Tajuddin’s life – and that of the waste aggregators and scrap dealers that form part of his supply chain – took a dramatic turn for the better when he partnered with Saahas Zero Waste (SZW) in the Alliance-supported Let’s Transform initiative. Let’s Transform aims to build ethical supply chains and improve the lives and livelihoods of informal waste workers while diverting low-value plastics from landfills and water bodies.

The project, which began in April 2022, is now in its second phase. The first phase focused on social inclusion for the informal waste sector, including waste aggregators and scrap dealers. Together, this community and its value chain manages more than 90% of the country’s waste, estimated at 63 million tonnes a year, a number projected to grow to 3.4 billion tonnes per year by 2050 unless managed sustainably.

Four micro-entrepreneurs – including Tajuddin – were identified in Bengaluru, Delhi, Kochi, and Pandhurna, and provided with the financial and managerial support to formalise their businesses and ensure clean, safe, and economically sound working conditions for those in their supply chains.

These workers, in turn, helped maximise the recovery of low-value plastics including flexible films and packaging, diverting them from landfills and water bodies, and towards co-processing in cement kilns or recyclers.

The four micro-entrepreneurs were further provided with training in bookkeeping, on health and safety, and labour laws, as well as responsible waste management practices to ensure that they would be able to maintain compliance, and that they properly understood the benefits of an ethical business model.

At the end of Phase 1, some 3,793 tonnes of primarily low-value plastic waste had been diverted from the environment and valorised.

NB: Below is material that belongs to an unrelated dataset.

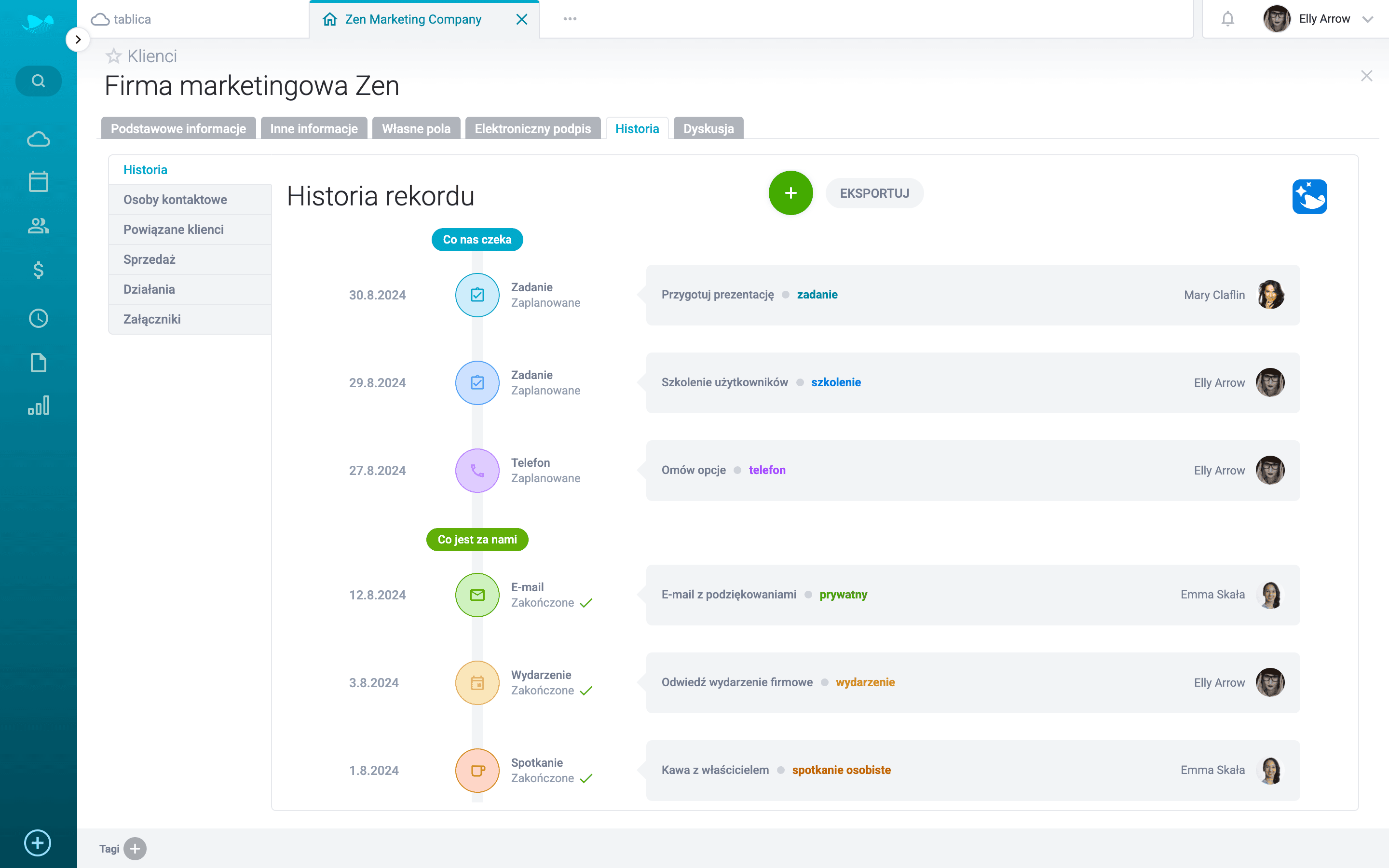Viewport: 1389px width, 868px height.
Task: Toggle the favorite star next to Klienci
Action: (113, 55)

Three of the four entrepreneurs that made significant progress on social inclusion during the first phase are being engaged in the second phase of Let’s Transform. In this phase, which kicked off in May this year, the project team is helping the micro-entrepreneurs to add value to the sourced waste, and divert a portion of it towards recycling. They are also being taught to use the digital traceability tool, TRACER, designed to track the end-to-end movement of the plastic waste, providing both transparency and access to data. The programme will be completed in November 2023.